There were some structural differences between the 2 types of staplers. The height of pusher bar in the fixed-type stapler was significantly higher than those of the staple driver in the adjusting-type stapler (1.95 ± 0.01 mm vs. 0.73 ± 0.03 mm, P < 0.001). In the shape of anvil edge, a sharp lip protruded around the anvil of the fixed-type stapler and the length of sharp lip was 0.30 ± 0.01 mm. The adjustable-type stapler had an atraumatic round shape of the anvil edge.

The outcomes of in-vitro experiments were different according to the collagen thickness and tissue conditions (Table 2). In the adjustable compression, the compressibility ratio was similar between dry and wet collagen plates (61.7% vs. 63.2%, respectively, P = 0.234). However, on the edematous collagen plates, the standard deviation ranges of gap distance were spread out more than 3 times those of dry plates. The rate of overcompression and unacceptable injury also had increased in the wet collagen.
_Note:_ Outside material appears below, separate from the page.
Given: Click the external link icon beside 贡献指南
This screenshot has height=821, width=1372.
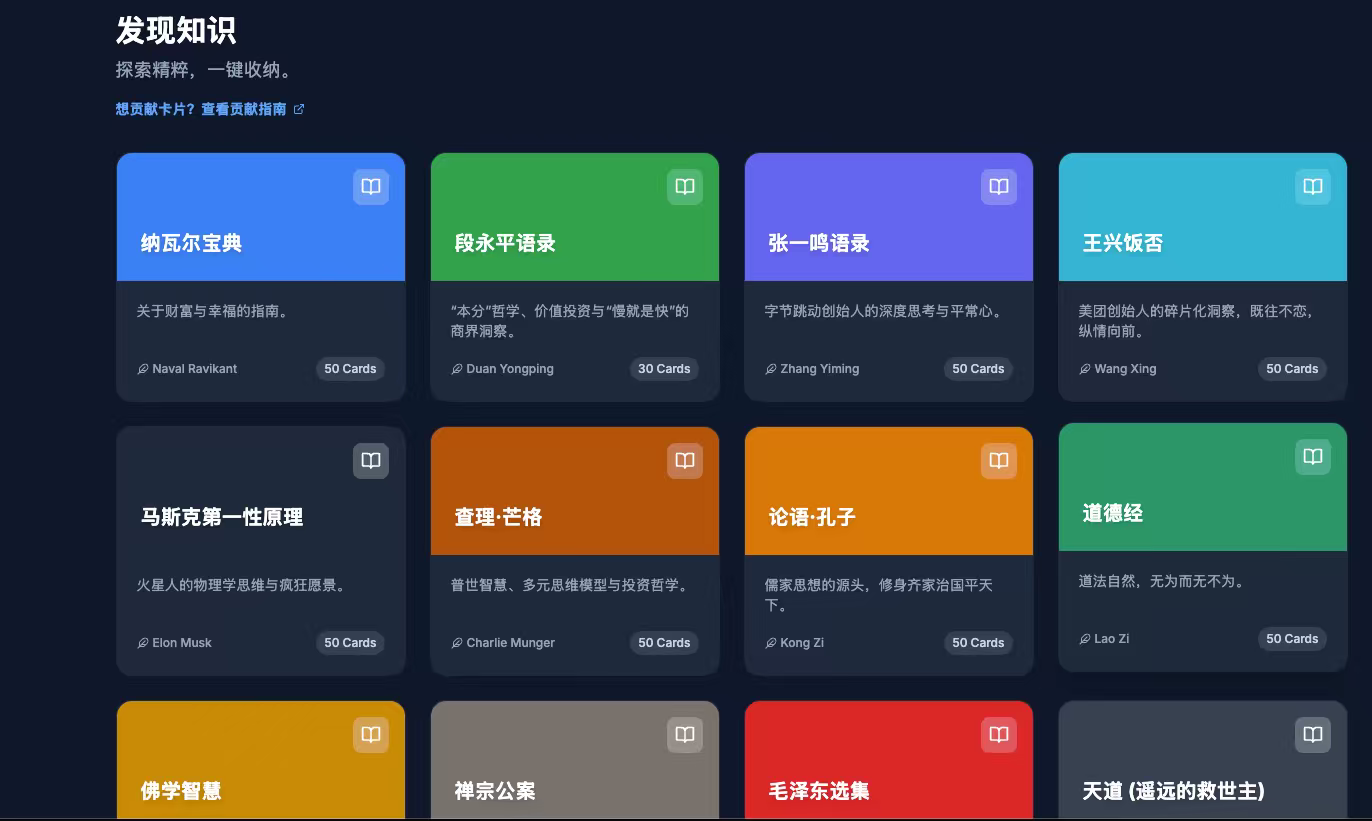Looking at the screenshot, I should [299, 109].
The overcompression cases had significantly lower gap distance and higher incidence of unacceptable injuries than those of optimal compression cases in the wet collagen plates (Fig. 3). By maximal compression of the adjustable stapler, gap distance was intentionally made to 1 mm. Unacceptable injury was little on the dry collagen plates, but it increased to 32.4% on the wet, 6-mm thick collagen plates. In the fixed compression, gap distance was significantly narrower than that of adjustable compression (P < 0.001). The compressibility ratio increased significantly from dry collagen to wet condition (74.2% vs. 83.1%, respectively, P < 0.001). Unacceptable injuries were observed in more than 50% of the wet collagens cases whereas only compressive impression or slight injuries were found on the dry collagen plates (Table 2).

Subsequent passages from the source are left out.